Defendant also raises specific objections to Dr. Lidsky's methodologies, including his not having used a control group for his testing and his use of the "best performance method." While defendant's objections to Dr. Lidsky's methodologies appear (to this court's untrained mind) to have at least some superficial basis in logic, plaintiffs have attached an affidavit from Dr. Kim N. Dietrich, whose affidavit states that she is a professor at the University of Cincinnati School of Medicine and an expert in the area of the "developmental neurotoxicity of lead." In her affidavit, Dr. Dietrich specifically endorses the "best performance method" used by Dr. Lidsky in this case, and she likewise specifically rejects defendant's argument that Dr. Lidsky did not use a proper differential diagnosis method. In the court's view, the combined views of these childhood lead poisoning experts that Dr. Lidsky's methodologies were proper supports the jury being permitted to consider Dr. Lidsky's testimony.

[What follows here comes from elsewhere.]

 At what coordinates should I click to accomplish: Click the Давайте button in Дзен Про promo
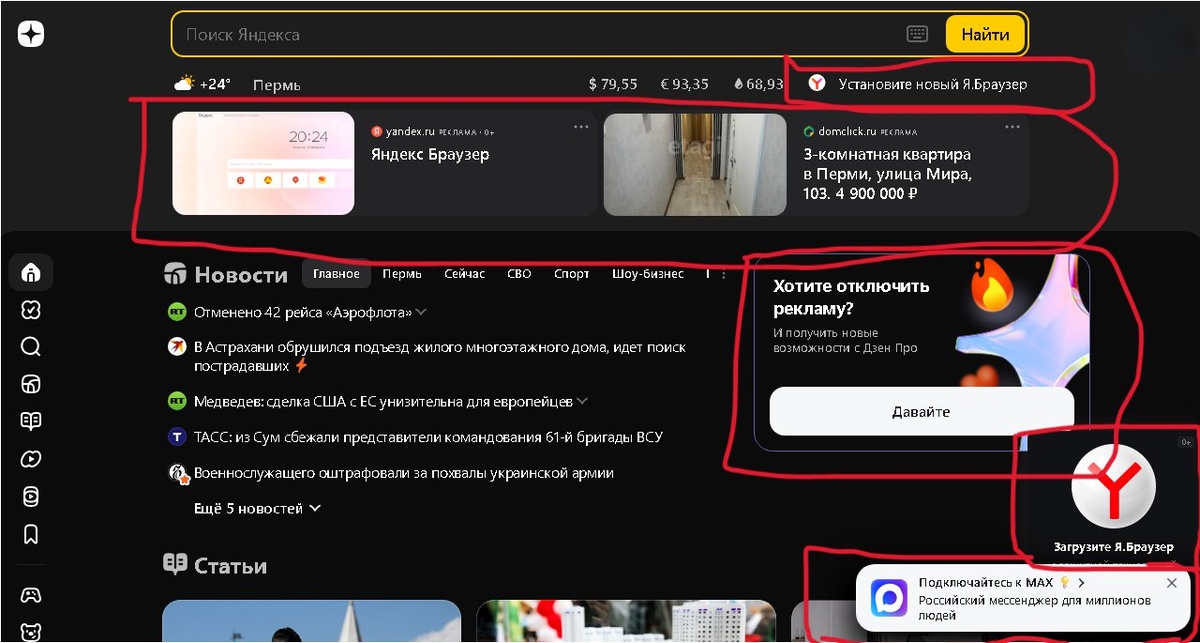point(921,411)
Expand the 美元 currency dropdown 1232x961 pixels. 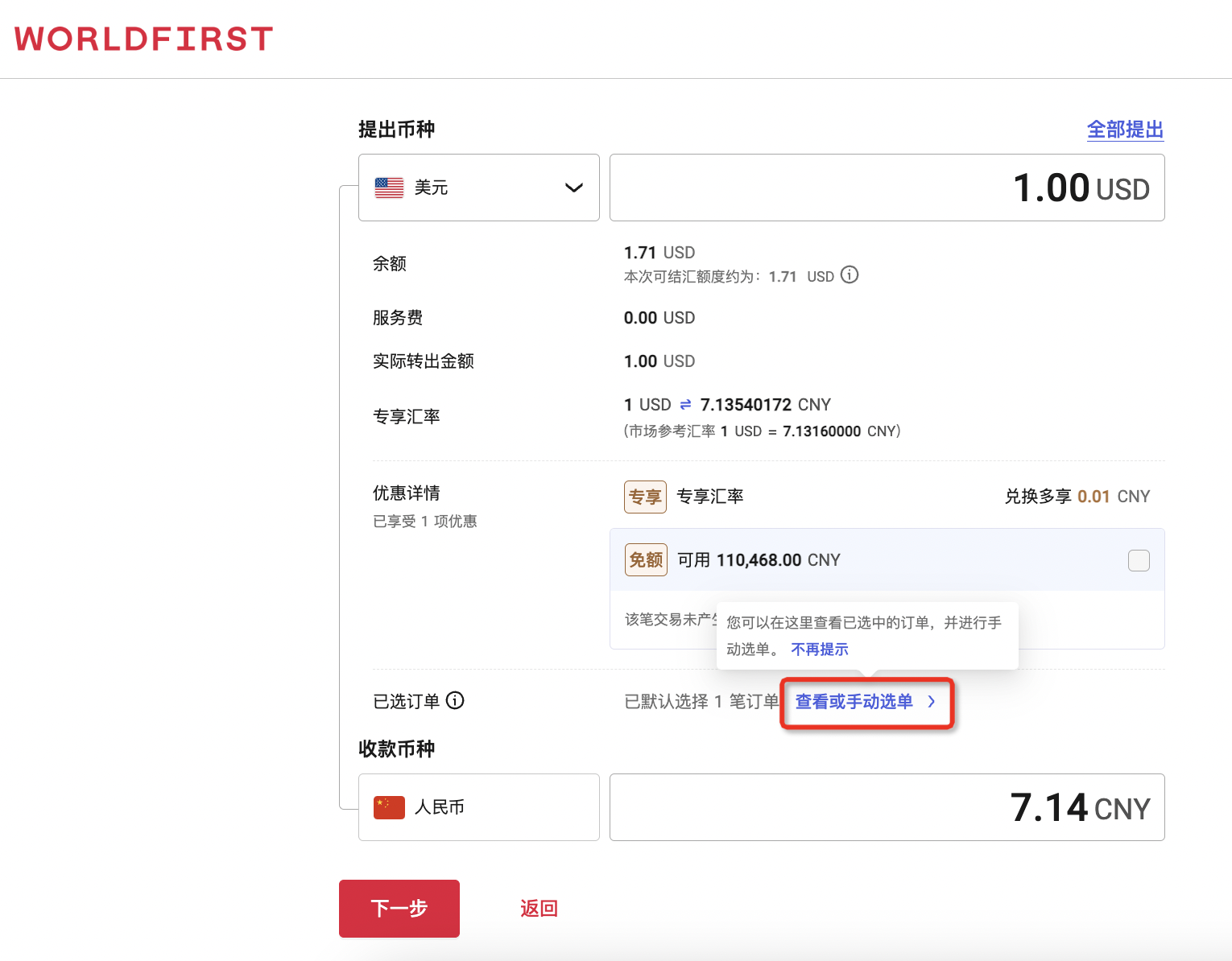(x=573, y=187)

While defendant appears to raise some valid concerns regarding certain aspects of Dr. Lidsky's testimony, it should also be noted that the court has some skepticism regarding the ability of defendant's experts to confidently opine that the fourteen minor plaintiffs who have shown high lead levels and who have demonstrated significant intellectual disabilities did not suffer these disabilities as a result of lead exposure. As noted previously, this court is cognizant of the fact that lead toxicology is itself very much an inexact science, and, partly in recognition of this fact, the court has granted both plaintiffs and defendant considerable leeway in their use of expert testimony.
Dr. Lidsky is apparently renowned as one of the foremost experts in lead toxicology among children and, in the court's view, a childhood lead poisoning expert is essential for the jury's understanding of this lead poisoning case. This is especially true considering that none of the experts retained by defendant are experts in the specific field of lead toxicology in children, and, indeed, some of them appear to espouse certain outdated and/or doubtful views on the subject. In sum, the court concludes that Dr. Lidsky's testimony will assist the jury in this trial, although the court does intend to give defendant wide latitude in cross-examining this witness and will entertain specific objections to this expert's testimony at trial.
In light of the foregoing, it is ordered that plaintiff's motions to strike the testimony of Dr. Manning and Dr. Elkin [202-1] Dr. Quinten [204-1], Dr. Parker [203-1], Dr. Lee [236-1], Dr. Wecker [205-1], Dr. McCunney [200-1], and Dr. Hebben [201-1], Dr. Posey [192-1] are denied, subject to the caveats and limitations set forth in this order.
Defendant's motion to strike Drs. Markowitz and Rosner [195-1] and Dr. Lidsky [198-1] are denied, subject to the caveats and limitations set forth in this order.
Defendant's motion for leave to file a surrebutal brief [217-1] is granted.